Baseline mean counts of resistant P. acnes were highest for erythromycin and clindamycin (5.37 and 5.28 log10 CFU m2, respectively) and these counts decreased by 2.2 (97% reduction) and 2.1 log10 (92% reduction), respectively, after four weeks of treatment with adapalene-BPO gel (P<0.001). Baseline mean counts of strains resistant to tetracycline, minocycline, or doxycycline were lower (3.8–4.2 CFU/cm2) and were reduced by 1.9 (92% reduction; tetracycline), 2.4 (97% reduction; minocycline), and 1.3 (88% reduction; doxycycline) log10 CFU/cm2 by Week 4 (P<0.001). Thus the number of erythromycin- and clindamycin-resistant bacteria was reduced by several orders of magnitude reduction, while the bacteria resistant to one or more of the tetracyclines decreased to levels close to total eradication.
Although limited in scope, the results of the present study demonstrate that the fixed-dose combination gel containing adapalene 0.1% and BPO 2.5% effectively inhibited both antibiotic-susceptible and antibiotic-resistant P. acnes, reducing the bacterial populations by 97 percent after four weeks of application.

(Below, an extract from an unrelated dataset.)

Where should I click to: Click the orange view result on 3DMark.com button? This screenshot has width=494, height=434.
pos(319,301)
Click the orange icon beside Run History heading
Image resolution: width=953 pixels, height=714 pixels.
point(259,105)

In addition to reducing population densities, therapy with adapalene-BPO eradicated some resistant strains entirely in some individual subjects.
With the growing incidence of antibiotic-resistant P. acnes on the skin of patients with acne, adapalene-BPO gel provides clinicians and patients with a combination product that is effective against acne, is well tolerated, and is also effective against antibiotic-resistant P. acnes. This makes adapalene-BPO gel a therapeutic option for treating acne in patients with resistant P. acnes while minimizing the development of further antibiotic resistance.
The authors would like to acknowledge the role of Christiane Baud, PhD, in preparation of the manuscript.